INSTRUCTIONS TO FOLLOW => Emit a verbatim copy of the lines below from the line with "Cheese Recipes (36, 2374)" through the line with "Newsroom (70, 175)", excluding pictures and everything outside that range.
*** Begin section ***
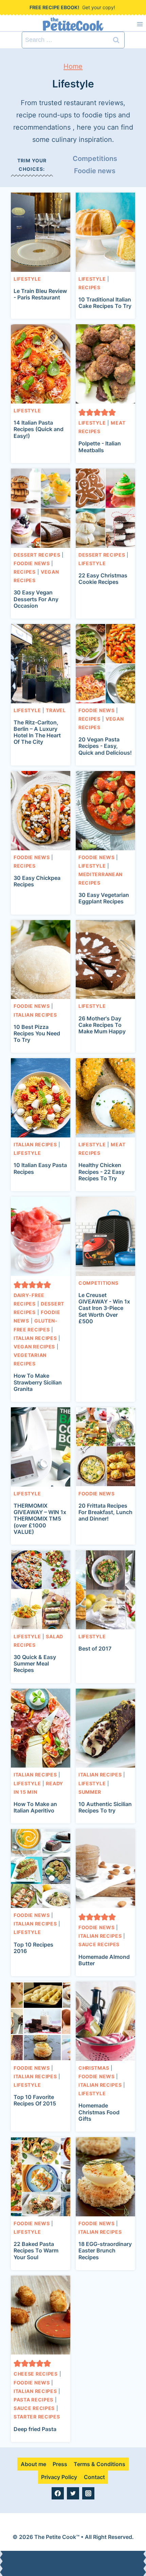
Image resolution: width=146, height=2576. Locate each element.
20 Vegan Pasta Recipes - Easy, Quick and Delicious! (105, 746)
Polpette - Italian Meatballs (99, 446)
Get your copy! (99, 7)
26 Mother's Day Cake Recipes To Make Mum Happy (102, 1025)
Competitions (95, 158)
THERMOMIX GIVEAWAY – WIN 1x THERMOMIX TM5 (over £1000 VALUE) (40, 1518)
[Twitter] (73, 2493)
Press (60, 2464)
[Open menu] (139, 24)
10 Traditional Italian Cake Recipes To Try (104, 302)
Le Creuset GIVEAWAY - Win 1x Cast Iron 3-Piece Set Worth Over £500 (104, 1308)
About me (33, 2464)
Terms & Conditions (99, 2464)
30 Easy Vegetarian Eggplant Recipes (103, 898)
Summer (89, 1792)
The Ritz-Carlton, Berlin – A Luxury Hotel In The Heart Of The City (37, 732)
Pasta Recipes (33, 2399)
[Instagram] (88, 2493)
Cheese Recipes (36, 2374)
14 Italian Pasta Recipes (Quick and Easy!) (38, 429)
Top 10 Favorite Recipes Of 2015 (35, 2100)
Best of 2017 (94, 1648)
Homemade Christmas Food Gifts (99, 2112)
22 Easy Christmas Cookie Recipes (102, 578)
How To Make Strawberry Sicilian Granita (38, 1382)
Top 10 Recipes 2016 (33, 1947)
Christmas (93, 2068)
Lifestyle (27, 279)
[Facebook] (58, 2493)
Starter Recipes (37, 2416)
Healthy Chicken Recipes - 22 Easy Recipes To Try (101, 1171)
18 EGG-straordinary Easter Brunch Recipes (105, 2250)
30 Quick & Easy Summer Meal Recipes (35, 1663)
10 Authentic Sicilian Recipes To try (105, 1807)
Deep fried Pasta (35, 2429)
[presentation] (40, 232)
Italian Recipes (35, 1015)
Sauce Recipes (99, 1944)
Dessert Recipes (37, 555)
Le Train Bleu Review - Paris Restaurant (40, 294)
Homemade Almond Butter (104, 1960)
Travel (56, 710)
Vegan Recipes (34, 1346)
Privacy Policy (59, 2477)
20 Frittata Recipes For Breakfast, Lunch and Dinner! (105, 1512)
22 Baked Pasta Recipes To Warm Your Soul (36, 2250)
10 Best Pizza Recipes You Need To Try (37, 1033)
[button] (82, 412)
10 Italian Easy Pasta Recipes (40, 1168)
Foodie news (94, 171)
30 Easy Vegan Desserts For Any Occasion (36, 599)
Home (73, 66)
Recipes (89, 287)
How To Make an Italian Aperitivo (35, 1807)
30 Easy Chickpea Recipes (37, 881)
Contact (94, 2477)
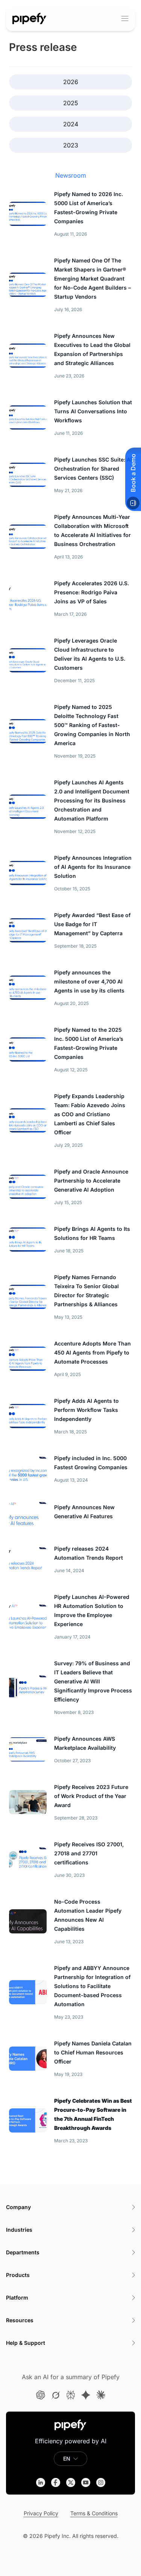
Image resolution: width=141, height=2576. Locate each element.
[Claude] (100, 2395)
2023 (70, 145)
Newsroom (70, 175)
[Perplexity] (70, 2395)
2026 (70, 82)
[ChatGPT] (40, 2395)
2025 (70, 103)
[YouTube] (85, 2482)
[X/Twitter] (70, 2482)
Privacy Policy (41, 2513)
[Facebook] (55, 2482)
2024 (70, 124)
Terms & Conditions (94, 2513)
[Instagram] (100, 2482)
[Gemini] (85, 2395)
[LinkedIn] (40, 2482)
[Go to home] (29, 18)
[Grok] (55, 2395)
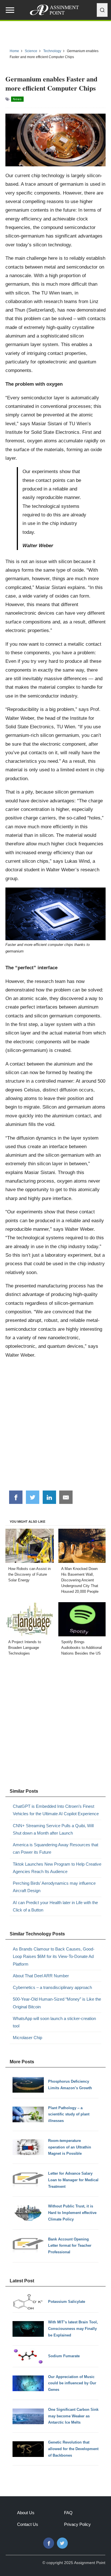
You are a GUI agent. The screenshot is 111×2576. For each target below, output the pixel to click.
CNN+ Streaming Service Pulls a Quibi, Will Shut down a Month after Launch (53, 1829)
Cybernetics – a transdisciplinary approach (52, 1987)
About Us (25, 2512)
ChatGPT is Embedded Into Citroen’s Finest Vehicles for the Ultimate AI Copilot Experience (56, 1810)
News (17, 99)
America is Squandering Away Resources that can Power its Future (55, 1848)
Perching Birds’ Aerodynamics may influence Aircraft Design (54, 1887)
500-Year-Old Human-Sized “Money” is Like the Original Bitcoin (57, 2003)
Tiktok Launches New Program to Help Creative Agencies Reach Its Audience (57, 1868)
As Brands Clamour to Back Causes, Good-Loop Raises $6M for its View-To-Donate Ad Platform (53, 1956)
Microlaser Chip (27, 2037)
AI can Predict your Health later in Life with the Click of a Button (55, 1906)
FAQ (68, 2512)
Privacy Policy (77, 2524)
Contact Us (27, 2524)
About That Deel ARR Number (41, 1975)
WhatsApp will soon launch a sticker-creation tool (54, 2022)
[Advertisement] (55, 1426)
*** End section ***
*** Begin section ***
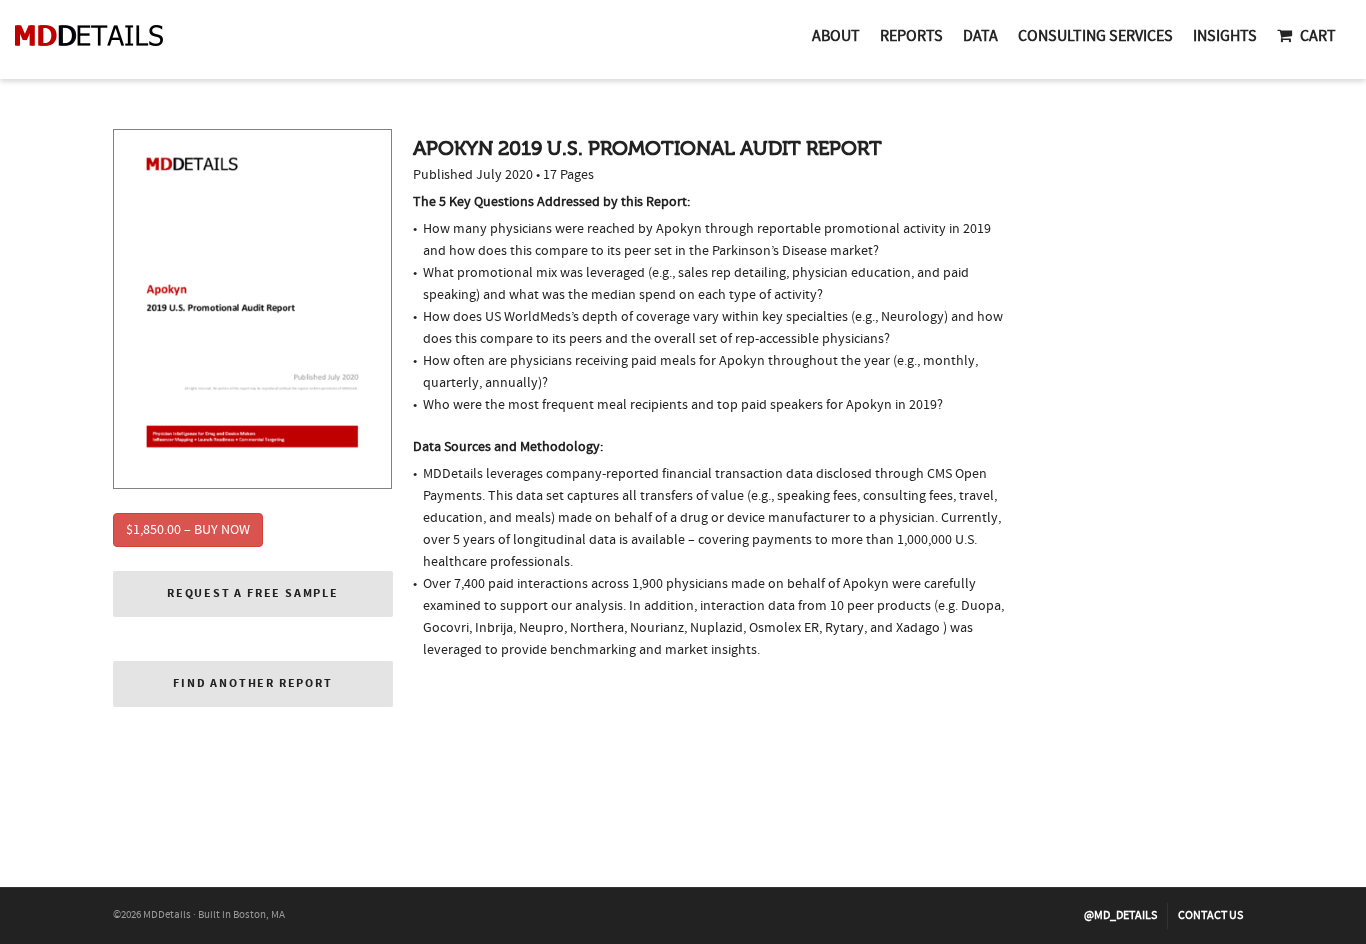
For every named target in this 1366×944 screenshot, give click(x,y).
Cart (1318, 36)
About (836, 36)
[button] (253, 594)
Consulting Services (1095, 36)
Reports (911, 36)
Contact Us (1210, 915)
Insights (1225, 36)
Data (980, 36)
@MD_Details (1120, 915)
*** End section ***
SOLUTION BELOW =>
Cheese Recipes (36, 2374)
14 Italian Pasta Recipes (Quick and Easy!) (38, 429)
Top 10 Favorite Recipes Of 2015 (35, 2100)
Best of 2017 (94, 1648)
Homemade Christmas Food Gifts (99, 2112)
22 Easy Christmas Cookie Recipes (102, 578)
How To Make Strawberry Sicilian Granita (38, 1382)
Top 10 Recipes 2016 (33, 1947)
Christmas (93, 2068)
Lifestyle (27, 279)
[Facebook] (58, 2493)
Starter Recipes (37, 2416)
Healthy Chicken Recipes - 22 Easy Recipes To Try (101, 1171)
18 EGG-straordinary Easter Brunch Recipes (105, 2250)
30 Quick & Easy Summer Meal Recipes (35, 1663)
10 Authentic Sicilian Recipes To try (105, 1807)
Deep fried Pasta (35, 2429)
[presentation] (40, 232)
Italian Recipes (35, 1015)
Sauce Recipes (99, 1944)
Dessert Recipes (37, 555)
Le Train Bleu Review - Paris Restaurant (40, 294)
Homemade Almond Butter (104, 1960)
Travel (56, 710)
Vegan Recipes (34, 1346)
Privacy Policy (59, 2477)
20 Frittata Recipes For Breakfast, Lunch and Dinner! (105, 1512)
22 Baked Pasta Recipes To Warm Your Soul (36, 2250)
10 Best Pizza Recipes You Need To Try (37, 1033)
[button] (82, 412)
10 Italian Easy Pasta Recipes (40, 1168)
Foodie news (94, 171)
30 Easy Vegan Desserts For Any Occasion (36, 599)
Home (73, 66)
Recipes (89, 287)
How To Make an Italian Aperitivo (35, 1807)
30 Easy Chickpea Recipes (37, 881)
Contact (94, 2477)
Image resolution: width=141, height=2576. Locate each element.
[Claude] (100, 2395)
2023 (70, 145)
Newsroom (70, 175)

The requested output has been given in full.